As with most of my life lessons, I had to learn the hard way to let go of things.  In teaching it has taken me a long time to start to learn to let go of some students who simply refuse to learn.  With my children, I had to let them go so they could find the truth on their own.  When I did let them go and they did discover the truth, they both came running back home to me.  I have had to let go of dreams of a nice house where I could have big family dinners and celebrations, at least for now. 

But the biggest thing for me has been learning to let go of what I thought of as a great love.  Sometimes there are people that we cling to because they impacted us so deeply, so profoundly.  As time goes on, I am learning that not everyone comes into our lives as a permanent fixture.  People and experiences come to teach us lessons we need to learn.  Now that I am finally beginning to see the big picture, I am realizing the great lessons I learned from all the people in my life - the good, the bad, and the ugly have helped to shape who I am.  For that I am truly grateful.  Even with all the heartache and frustration I experienced, by letting it all go I have become an incredibly strong woman, independent, still passionate, still hopeful. 

Recently my daughter and I thought very seriously about moving away.  I was so excited, anxious to leave this place and all its memories and start fresh.  My nights were spent dreaming about our new life.  Then she decided she didn't want to leave her friends and her school.  I didn't want to force her.  It's only three more years and then she'll graduate.  I thought I'd be really upset, but I wasn't.  I just let it go.  Just like that.  And it was easier this time.

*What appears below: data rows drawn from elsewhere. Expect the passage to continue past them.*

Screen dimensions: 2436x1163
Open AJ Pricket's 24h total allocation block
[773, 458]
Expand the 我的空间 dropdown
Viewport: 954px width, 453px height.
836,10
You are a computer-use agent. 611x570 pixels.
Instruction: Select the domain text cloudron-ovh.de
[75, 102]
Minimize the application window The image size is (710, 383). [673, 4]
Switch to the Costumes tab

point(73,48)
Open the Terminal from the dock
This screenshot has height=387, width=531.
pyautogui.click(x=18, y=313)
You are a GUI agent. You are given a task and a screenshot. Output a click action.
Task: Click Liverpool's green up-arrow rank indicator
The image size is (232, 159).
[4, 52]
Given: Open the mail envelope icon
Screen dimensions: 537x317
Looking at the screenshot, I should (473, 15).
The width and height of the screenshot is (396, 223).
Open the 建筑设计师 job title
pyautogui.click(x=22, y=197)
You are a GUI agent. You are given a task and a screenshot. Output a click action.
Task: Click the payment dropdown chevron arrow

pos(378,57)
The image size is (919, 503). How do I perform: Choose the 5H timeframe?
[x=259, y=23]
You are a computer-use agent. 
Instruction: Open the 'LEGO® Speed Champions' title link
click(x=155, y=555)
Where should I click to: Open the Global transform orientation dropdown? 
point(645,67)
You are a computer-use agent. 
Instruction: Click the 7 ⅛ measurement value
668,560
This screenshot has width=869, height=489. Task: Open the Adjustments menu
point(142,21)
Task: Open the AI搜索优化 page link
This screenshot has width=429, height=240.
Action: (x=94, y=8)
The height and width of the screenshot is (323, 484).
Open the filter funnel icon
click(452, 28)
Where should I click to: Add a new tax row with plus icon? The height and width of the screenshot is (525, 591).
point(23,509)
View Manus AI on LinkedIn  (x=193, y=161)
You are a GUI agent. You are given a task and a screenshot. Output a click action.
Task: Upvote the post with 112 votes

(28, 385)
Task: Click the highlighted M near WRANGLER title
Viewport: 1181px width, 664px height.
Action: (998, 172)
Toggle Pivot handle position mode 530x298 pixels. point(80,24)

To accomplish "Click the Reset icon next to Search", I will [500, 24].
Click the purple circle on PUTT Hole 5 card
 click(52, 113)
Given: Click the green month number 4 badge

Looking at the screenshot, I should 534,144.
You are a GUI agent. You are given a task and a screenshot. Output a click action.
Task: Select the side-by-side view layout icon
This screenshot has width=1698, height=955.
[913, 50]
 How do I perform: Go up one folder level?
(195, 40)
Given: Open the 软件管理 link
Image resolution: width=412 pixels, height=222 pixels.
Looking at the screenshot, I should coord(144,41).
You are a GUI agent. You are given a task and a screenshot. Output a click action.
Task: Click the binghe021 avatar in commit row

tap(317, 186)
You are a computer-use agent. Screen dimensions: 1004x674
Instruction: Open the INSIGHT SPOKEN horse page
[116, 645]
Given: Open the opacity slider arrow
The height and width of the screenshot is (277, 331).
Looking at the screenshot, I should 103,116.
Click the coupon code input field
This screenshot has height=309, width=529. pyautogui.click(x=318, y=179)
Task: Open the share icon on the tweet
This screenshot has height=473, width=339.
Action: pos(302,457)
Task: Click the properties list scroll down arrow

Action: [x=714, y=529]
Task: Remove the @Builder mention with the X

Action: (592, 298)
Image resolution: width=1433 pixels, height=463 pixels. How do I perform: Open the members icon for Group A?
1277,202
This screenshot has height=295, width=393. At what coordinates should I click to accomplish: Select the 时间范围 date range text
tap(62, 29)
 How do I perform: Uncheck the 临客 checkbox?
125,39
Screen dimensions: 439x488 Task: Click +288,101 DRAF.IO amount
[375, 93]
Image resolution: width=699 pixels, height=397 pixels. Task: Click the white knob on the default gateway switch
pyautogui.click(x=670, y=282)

That's the beauty of aging I suppose.  Your body may hurt in weird places and you start to get strange colored spots on your skin, but your mind, your heart, your soul....they start really coming together beautifully in a way that leaves you feeling as if maybe, just maybe you are beginning to figure out this whole thing called life.  And if feels good.  It feels really good.

Saturday, March 12, 2011

Independence and Loneliness

I’m tired of doing this alone. I’m tired of being the only one around to solve problems, pay the bills, discipline the kids. I’m tired of not having anyone to share the good, the bad, and the ugly with me.  I want someone to come home to at the end of the day, someone to say goodnight to as I curl up next to him and drift off to sleep.  I want someone to talk to besides my teenage kids.  I want someone who wants to be with me and I want to be with him.  I want someone who understands and encourages my alone time.  Because I do need my alone time.  I don't want to be alone, but I also don't want to be smothered.  I like my independence.

I’ve been this way my whole life. I guess I’m sort of wired for it. My family loves to remind me that from the time I could talk I went around saying “I’ll do it!”. And I did. Whether I was doing the dishes by myself at five years old after Thanksgiving Dinner or exploring the creepy basement below our house, I was always doing things by myself, off on my own, in my own world. I envisioned myself doing something big in my life, being someone important, doing things my way.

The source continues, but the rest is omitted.